What is being asked
Copy out every one of the following items word for word, with nothing changed.

Data for processing
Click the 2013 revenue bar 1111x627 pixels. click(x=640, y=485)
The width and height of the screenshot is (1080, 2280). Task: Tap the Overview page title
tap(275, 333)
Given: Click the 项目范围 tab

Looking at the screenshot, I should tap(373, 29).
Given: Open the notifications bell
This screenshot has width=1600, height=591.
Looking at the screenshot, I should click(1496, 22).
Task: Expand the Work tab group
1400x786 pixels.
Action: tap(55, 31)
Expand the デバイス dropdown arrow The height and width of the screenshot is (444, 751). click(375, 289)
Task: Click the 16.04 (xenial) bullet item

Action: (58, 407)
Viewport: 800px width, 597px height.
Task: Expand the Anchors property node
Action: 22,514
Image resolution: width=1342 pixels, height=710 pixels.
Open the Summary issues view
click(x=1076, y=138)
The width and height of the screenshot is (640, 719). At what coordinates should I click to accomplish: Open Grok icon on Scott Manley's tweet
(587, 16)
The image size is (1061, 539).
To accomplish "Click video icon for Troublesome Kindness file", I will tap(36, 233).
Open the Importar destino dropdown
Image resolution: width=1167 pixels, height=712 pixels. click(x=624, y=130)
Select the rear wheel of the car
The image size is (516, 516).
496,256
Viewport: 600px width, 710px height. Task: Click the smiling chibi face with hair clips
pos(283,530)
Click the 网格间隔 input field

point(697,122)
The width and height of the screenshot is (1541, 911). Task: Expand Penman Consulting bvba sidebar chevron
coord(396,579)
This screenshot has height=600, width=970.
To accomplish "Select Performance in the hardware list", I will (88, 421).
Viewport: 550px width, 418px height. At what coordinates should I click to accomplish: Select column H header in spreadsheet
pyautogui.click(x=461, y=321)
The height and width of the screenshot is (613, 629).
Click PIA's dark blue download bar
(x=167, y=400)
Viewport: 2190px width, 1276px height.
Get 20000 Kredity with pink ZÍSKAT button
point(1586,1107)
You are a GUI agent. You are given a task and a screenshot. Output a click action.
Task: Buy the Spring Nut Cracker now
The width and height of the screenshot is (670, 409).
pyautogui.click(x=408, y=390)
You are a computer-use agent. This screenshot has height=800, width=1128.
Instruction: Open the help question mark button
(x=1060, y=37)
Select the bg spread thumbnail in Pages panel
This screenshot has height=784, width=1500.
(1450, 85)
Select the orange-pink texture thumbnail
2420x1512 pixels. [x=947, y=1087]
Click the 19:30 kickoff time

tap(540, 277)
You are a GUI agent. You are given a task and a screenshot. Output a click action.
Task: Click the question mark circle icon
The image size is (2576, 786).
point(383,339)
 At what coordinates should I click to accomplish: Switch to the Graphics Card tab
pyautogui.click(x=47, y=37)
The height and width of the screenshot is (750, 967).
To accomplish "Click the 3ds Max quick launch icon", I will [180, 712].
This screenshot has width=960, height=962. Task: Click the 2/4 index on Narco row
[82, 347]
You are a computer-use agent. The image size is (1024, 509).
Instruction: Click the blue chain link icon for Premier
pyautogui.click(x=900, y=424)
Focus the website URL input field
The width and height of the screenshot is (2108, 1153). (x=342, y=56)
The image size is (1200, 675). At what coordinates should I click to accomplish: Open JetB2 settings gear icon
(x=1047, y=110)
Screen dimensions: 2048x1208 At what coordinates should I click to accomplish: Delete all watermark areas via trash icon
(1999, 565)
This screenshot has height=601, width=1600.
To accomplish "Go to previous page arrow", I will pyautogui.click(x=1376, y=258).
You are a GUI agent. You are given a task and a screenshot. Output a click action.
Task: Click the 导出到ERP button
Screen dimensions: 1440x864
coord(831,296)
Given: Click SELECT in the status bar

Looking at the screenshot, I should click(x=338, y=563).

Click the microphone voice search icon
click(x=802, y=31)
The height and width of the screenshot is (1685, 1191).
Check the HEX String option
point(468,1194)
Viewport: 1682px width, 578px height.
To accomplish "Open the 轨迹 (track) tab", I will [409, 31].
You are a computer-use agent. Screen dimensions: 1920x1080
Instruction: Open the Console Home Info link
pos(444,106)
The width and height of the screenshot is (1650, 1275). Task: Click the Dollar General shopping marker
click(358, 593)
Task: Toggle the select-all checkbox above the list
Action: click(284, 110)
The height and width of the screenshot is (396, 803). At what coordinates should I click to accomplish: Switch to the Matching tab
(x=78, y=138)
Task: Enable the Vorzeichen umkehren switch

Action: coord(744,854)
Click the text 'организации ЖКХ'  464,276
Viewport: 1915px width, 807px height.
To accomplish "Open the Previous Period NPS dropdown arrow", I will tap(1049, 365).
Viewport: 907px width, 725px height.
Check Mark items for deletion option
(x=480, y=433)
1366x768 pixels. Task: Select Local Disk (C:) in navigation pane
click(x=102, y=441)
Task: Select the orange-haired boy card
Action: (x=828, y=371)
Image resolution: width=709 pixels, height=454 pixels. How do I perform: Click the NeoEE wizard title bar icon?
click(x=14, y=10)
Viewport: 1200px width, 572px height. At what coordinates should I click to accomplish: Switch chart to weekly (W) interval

Solution
Click the 2013 revenue bar 1111x627 pixels. click(x=640, y=485)
The width and height of the screenshot is (1080, 2280). Task: Tap the Overview page title
tap(275, 333)
Given: Click the 项目范围 tab

Looking at the screenshot, I should tap(373, 29).
Given: Open the notifications bell
This screenshot has width=1600, height=591.
Looking at the screenshot, I should click(1496, 22).
Task: Expand the Work tab group
1400x786 pixels.
Action: tap(55, 31)
Expand the デバイス dropdown arrow The height and width of the screenshot is (444, 751). click(375, 289)
Task: Click the 16.04 (xenial) bullet item

Action: (58, 407)
Viewport: 800px width, 597px height.
Task: Expand the Anchors property node
Action: 22,514
Image resolution: width=1342 pixels, height=710 pixels.
Open the Summary issues view
click(x=1076, y=138)
The width and height of the screenshot is (640, 719). At what coordinates should I click to accomplish: Open Grok icon on Scott Manley's tweet
(587, 16)
The image size is (1061, 539).
To accomplish "Click video icon for Troublesome Kindness file", I will tap(36, 233).
Open the Importar destino dropdown
Image resolution: width=1167 pixels, height=712 pixels. click(x=624, y=130)
Select the rear wheel of the car
The image size is (516, 516).
496,256
Viewport: 600px width, 710px height. Task: Click the smiling chibi face with hair clips
pos(283,530)
Click the 网格间隔 input field

point(697,122)
The width and height of the screenshot is (1541, 911). Task: Expand Penman Consulting bvba sidebar chevron
coord(396,579)
This screenshot has height=600, width=970.
To accomplish "Select Performance in the hardware list", I will (88, 421).
Viewport: 550px width, 418px height. At what coordinates should I click to accomplish: Select column H header in spreadsheet
pyautogui.click(x=461, y=321)
The height and width of the screenshot is (613, 629).
Click PIA's dark blue download bar
(x=167, y=400)
Viewport: 2190px width, 1276px height.
Get 20000 Kredity with pink ZÍSKAT button
point(1586,1107)
You are a GUI agent. You are given a task and a screenshot. Output a click action.
Task: Buy the Spring Nut Cracker now
The width and height of the screenshot is (670, 409).
pyautogui.click(x=408, y=390)
You are a computer-use agent. This screenshot has height=800, width=1128.
Instruction: Open the help question mark button
(x=1060, y=37)
Select the bg spread thumbnail in Pages panel
This screenshot has height=784, width=1500.
(1450, 85)
Select the orange-pink texture thumbnail
2420x1512 pixels. [x=947, y=1087]
Click the 19:30 kickoff time

tap(540, 277)
You are a GUI agent. You are given a task and a screenshot. Output a click action.
Task: Click the question mark circle icon
The image size is (2576, 786).
point(383,339)
 At what coordinates should I click to accomplish: Switch to the Graphics Card tab
pyautogui.click(x=47, y=37)
The height and width of the screenshot is (750, 967).
To accomplish "Click the 3ds Max quick launch icon", I will [180, 712].
This screenshot has width=960, height=962. Task: Click the 2/4 index on Narco row
[82, 347]
You are a computer-use agent. The image size is (1024, 509).
Instruction: Click the blue chain link icon for Premier
pyautogui.click(x=900, y=424)
Focus the website URL input field
The width and height of the screenshot is (2108, 1153). (x=342, y=56)
The image size is (1200, 675). At what coordinates should I click to accomplish: Open JetB2 settings gear icon
(x=1047, y=110)
Screen dimensions: 2048x1208 At what coordinates should I click to accomplish: Delete all watermark areas via trash icon
(1999, 565)
This screenshot has height=601, width=1600.
To accomplish "Go to previous page arrow", I will pyautogui.click(x=1376, y=258).
You are a GUI agent. You are given a task and a screenshot. Output a click action.
Task: Click the 导出到ERP button
Screen dimensions: 1440x864
coord(831,296)
Given: Click SELECT in the status bar

Looking at the screenshot, I should click(x=338, y=563).

Click the microphone voice search icon
click(x=802, y=31)
The height and width of the screenshot is (1685, 1191).
Check the HEX String option
point(468,1194)
Viewport: 1682px width, 578px height.
To accomplish "Open the 轨迹 (track) tab", I will [409, 31].
You are a computer-use agent. Screen dimensions: 1920x1080
Instruction: Open the Console Home Info link
pos(444,106)
The width and height of the screenshot is (1650, 1275). Task: Click the Dollar General shopping marker
click(358, 593)
Task: Toggle the select-all checkbox above the list
Action: click(284, 110)
The height and width of the screenshot is (396, 803). At what coordinates should I click to accomplish: Switch to the Matching tab
(x=78, y=138)
Task: Enable the Vorzeichen umkehren switch

Action: coord(744,854)
Click the text 'организации ЖКХ'  464,276
Viewport: 1915px width, 807px height.
To accomplish "Open the Previous Period NPS dropdown arrow", I will tap(1049, 365).
Viewport: 907px width, 725px height.
Check Mark items for deletion option
(x=480, y=433)
1366x768 pixels. Task: Select Local Disk (C:) in navigation pane
click(x=102, y=441)
Task: Select the orange-haired boy card
Action: (x=828, y=371)
Image resolution: width=709 pixels, height=454 pixels. How do I perform: Click the NeoEE wizard title bar icon?
click(x=14, y=10)
Viewport: 1200px width, 572px height. At what coordinates should I click to accomplish: Switch chart to weekly (W) interval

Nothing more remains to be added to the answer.